Augustine, like Newman, was not by temperament inclined to acquiesce in prolonged or systematic doubt. Yet his growing dissatisfaction with Manichaeism, whose dogmatic dualism he had embraced as an eighteen-year-old in 372, made him a temporary skeptic in about 383 or 384, at a particularly insecure and unstable period of his life. A year or two later he encountered Platonism in Milan, and gradually laid the foundations of the theory of cognitive certainty that characterizes his earliest extant writings. He was subsequently to argue polemically that skepticism is a form of despair of finding truth. Yet he considered the refutation of skepticism to be of primary importance. He devoted the first of the programmatic series of philosophical writings of 386-387, Contra Academicos, written in the aftermath of his conversion, to criticism of skeptical positions and defense of the attainability of knowledge. He continued, moreover, to use skeptical arguments and method in his writings: they are found, for example, in his anti-Manichaean polemic from 388 onwards, and some survived in his later, mature thought.
The topic of memory in Augustine's thought includes much of his philosophy of mind, for memory is not a distinct power or faculty of the soul, but the mind itself, from which memory, understanding, or will are distinguished only in terms of their different activities.
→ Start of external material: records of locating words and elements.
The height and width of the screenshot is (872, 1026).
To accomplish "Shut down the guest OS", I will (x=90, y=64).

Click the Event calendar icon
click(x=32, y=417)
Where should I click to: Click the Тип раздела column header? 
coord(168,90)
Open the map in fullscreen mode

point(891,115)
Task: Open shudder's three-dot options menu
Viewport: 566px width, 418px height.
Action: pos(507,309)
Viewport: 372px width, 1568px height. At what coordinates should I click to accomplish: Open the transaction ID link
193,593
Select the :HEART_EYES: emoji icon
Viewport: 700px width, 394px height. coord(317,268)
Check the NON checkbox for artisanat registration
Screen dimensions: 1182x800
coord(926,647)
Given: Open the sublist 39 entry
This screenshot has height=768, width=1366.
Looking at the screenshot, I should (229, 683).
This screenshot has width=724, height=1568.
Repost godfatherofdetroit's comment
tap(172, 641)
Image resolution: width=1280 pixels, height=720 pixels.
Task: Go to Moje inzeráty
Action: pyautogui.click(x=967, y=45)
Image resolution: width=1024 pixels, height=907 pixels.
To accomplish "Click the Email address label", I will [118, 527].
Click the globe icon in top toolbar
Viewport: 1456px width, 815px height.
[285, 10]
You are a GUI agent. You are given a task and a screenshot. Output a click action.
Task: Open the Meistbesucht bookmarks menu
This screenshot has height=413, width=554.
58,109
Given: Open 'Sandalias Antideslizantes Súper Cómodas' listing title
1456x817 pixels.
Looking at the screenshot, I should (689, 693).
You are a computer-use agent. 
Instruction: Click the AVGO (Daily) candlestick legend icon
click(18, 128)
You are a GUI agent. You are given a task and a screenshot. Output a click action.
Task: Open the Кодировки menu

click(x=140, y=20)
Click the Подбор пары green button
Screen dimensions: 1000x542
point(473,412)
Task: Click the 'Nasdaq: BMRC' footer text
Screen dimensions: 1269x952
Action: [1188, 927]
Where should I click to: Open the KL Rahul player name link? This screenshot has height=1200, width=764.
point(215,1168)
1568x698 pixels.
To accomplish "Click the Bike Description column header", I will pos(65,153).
Memory for Augustine has not merely the rather straightforward role of retaining recollections of past experiences, but also the much more problematic tasks of holding in mind present realities and even of anticipating the future. Augustine's account of memory shows a marked development from his early writings, in which he accepted a Platonic doctrine of reminiscence, up to the works of his maturity, in which he clearly rejects almost all, if not all, traces of such a teaching. In the Confessions, Augustine devotes the first half of Book 10 to a description of the contents of his memory as he searches for God, and in Book 11 memory plays a key role in the perception of time. In De Trinitate, Augustine finds in the memory, understanding, and will of the human soul a series of psychological analogies or images of the three persons in one God.